Chance had it that I arrived in Mikulov at a propitious moment. In a country famed for beer making, this beautiful town sits in the middle of the Czech Republic’s largest and most important wine producing region … and no, I didn’t know there was a Czech wine industry either. Not only was the grape harvest in full swing, and with it a wine festival offering the chance to taste a variety of local and regional wines; it was also a national holiday, and the town was buzzing with people enjoying the autumn sunshine and the fruits of the surrounding vineyards.
I’d missed the big celebration that heralds the start of the grape harvest, but the lively atmosphere was a lot of fun in what is normally a sleepy place. Mikulov sits in beautiful rolling countryside, so close to the Austrian border that the town was virtually part of the Iron Curtain during the Cold War. The post-War period was disastrous for the wine industry. The communist government nationalised vineyards and quality suffered as a consequence. The industry is now emerging from that malaise and is beginning to make its mark internationally. The local Riesling was pretty good.
Walking through the town towards its most dominate feature, the massive Baroque castle dating from the 13th century, I kept seeing people with plastic bottles of red and white liquid.

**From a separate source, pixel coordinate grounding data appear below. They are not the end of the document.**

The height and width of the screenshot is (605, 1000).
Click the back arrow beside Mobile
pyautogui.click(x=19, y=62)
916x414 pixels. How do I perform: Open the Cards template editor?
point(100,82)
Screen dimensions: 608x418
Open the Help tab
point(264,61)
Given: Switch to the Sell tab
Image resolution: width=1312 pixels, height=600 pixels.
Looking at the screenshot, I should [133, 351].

This was a local speciality known as burčák, a partially fermented wine and a popular feature of wine festivals at this time of year. I stopped at a place with two barrels of the stuff outside and, for research purposes, tried a glass of both white and red. Don’t let the cloudiness put you off, it has a low alcohol content and is deliciously sweet with a refreshing bitterness.
The burčák powered me up the steep hill and into the grounds of the castle, formerly the home of two powerful European families, the Liechtenstein’s and Dietrichstein’s. The castle was burned by retreating German troops in the Second World War, but was rebuilt and transformed into a museum in the 1950s. It’s a magnificent building that literally towers over the rest of the town. There are good views over the surrounding countryside from the castle, and it’s interesting to wander through the grounds.

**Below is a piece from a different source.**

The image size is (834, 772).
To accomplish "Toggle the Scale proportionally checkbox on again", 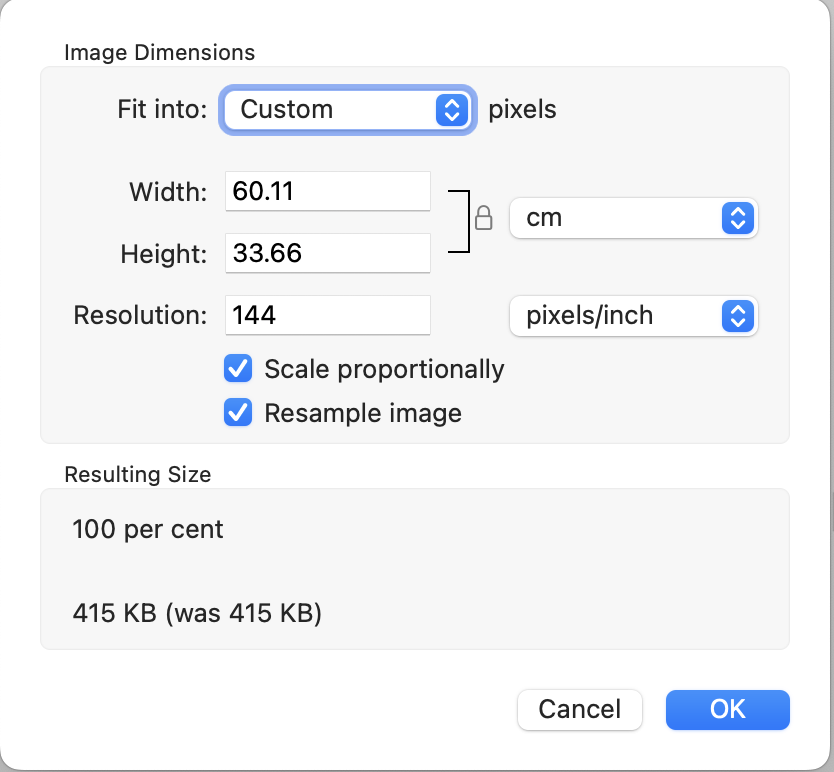I will [238, 369].
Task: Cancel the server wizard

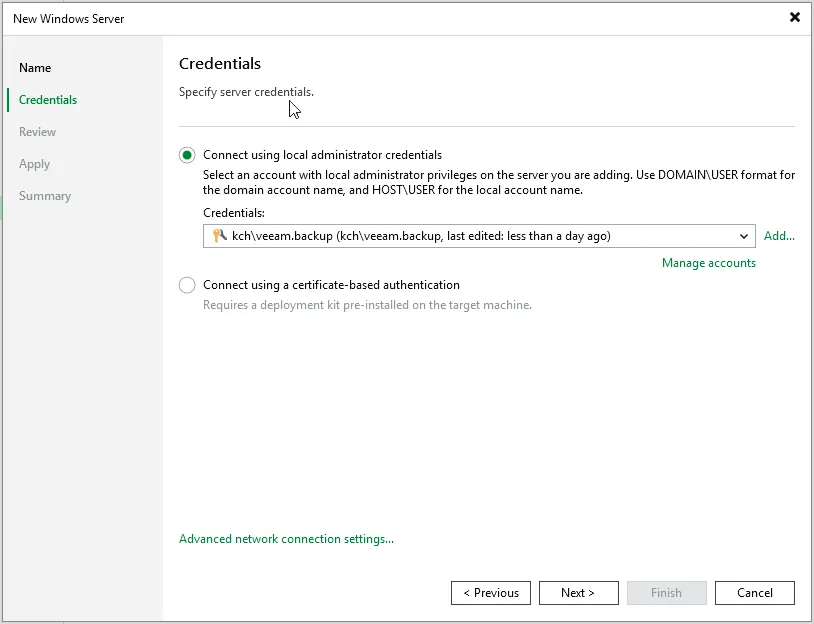Action: tap(754, 593)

I descended on the western side of the castle through an area of narrow streets that had once been home to one of the most significant Jewish communities in the country. Jews first settled in Mikulov in 1421 and the community grew to number around 3,500 in the 19th century. At its height there were 12 synagogues and hundreds of houses in the Jewish quarter. As with the history of all Jewish communities, there were periods of peace and prosperity, punctuated by periods of persecution; like everywhere in the region, centuries of Jewish history effectively ended in the horrors of the Holocaust.
Today, there is a fascinating trail through what is left of the old Jewish quarter. Many houses and synagogues have been destroyed over the years, but those that remain are a poignant reminder of the culture that was destroyed by Nazi ideology. The route passes through quiet streets to the beautiful Upper Synagogue, before making its way to the truly extraordinary Jewish cemetery, one of the largest in Central Europe. It rivals Prague’s Jewish cemetery for atmosphere but receives a fraction of the visitors.
The cemetery is close to a 15th century military tower, Kozí hrádek or the Goat Tower as it’s also known. I strolled up hill to the the entrance and then up a spiral stairway to get sweeping views over the town and surrounding vineyards. I’d passed a nice looking wine bar with a terrace on the way up, on my way back down I stopped for a glass of something local while watching the sun set over the town. I ate dinner on the lovely main square and planned my early start to visit the villages of Valtice and Lednice.